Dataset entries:
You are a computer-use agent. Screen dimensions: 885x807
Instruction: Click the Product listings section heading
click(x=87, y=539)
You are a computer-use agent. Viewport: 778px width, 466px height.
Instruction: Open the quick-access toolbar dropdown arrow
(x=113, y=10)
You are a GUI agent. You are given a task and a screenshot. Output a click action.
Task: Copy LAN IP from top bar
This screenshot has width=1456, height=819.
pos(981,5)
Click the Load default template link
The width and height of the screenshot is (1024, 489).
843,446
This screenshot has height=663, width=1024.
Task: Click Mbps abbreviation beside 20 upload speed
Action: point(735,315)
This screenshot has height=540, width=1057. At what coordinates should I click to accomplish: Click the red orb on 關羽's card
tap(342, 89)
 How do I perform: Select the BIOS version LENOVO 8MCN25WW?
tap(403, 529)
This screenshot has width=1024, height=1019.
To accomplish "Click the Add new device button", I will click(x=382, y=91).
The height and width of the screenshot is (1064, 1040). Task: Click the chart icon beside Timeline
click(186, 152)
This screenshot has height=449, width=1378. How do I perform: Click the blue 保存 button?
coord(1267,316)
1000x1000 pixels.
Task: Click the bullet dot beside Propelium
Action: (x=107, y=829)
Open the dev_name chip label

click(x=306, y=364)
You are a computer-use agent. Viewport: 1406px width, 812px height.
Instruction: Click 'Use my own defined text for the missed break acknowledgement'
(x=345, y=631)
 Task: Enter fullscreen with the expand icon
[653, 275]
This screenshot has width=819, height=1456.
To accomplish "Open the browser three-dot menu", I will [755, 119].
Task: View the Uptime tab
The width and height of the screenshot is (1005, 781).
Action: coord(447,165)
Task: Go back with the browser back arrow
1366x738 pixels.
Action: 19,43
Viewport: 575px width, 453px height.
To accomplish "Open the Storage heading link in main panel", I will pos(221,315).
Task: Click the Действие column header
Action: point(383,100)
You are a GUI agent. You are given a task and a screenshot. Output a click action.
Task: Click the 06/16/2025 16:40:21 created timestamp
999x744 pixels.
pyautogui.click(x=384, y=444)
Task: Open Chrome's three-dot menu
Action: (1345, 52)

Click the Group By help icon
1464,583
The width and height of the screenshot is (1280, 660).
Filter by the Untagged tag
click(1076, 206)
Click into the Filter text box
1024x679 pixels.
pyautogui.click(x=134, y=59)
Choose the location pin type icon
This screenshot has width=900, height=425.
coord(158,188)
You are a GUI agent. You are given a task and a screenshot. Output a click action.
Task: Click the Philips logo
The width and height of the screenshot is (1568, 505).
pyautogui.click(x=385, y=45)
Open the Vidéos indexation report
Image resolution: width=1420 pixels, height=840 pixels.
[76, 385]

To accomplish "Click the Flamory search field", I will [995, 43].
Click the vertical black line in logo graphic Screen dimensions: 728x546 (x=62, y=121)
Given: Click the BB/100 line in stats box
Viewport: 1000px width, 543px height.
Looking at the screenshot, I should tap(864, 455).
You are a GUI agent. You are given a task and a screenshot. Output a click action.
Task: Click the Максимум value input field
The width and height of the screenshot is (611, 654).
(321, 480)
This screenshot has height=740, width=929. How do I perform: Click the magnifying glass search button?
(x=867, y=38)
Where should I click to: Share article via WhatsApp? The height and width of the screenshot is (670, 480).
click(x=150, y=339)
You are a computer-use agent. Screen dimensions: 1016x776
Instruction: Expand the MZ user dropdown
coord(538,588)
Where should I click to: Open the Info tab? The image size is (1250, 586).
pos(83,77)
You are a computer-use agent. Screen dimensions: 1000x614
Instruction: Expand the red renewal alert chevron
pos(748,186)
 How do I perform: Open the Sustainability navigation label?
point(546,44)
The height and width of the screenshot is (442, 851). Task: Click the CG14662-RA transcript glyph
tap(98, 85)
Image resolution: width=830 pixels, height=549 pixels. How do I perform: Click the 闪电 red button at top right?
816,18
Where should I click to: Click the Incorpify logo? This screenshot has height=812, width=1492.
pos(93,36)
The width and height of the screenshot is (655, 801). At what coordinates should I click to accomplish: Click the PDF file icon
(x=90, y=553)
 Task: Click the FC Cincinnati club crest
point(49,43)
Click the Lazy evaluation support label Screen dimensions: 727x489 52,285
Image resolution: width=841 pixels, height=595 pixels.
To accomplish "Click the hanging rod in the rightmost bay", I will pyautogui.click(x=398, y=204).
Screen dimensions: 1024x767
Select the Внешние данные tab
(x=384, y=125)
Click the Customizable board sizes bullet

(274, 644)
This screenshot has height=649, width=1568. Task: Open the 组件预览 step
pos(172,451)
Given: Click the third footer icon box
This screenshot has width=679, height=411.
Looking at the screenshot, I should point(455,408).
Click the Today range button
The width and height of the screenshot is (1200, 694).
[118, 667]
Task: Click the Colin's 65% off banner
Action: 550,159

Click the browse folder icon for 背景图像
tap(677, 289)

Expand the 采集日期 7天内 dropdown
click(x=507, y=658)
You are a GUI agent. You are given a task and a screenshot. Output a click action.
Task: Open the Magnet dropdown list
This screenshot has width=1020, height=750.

• [Your objective]: Could you set down, word for word, only the lines above from the line with "Click the Group By help icon" to the line with "The width and height of the screenshot is (1280, 660).", including both?

• [Output of the task]:
Click the Group By help icon
1464,583
The width and height of the screenshot is (1280, 660).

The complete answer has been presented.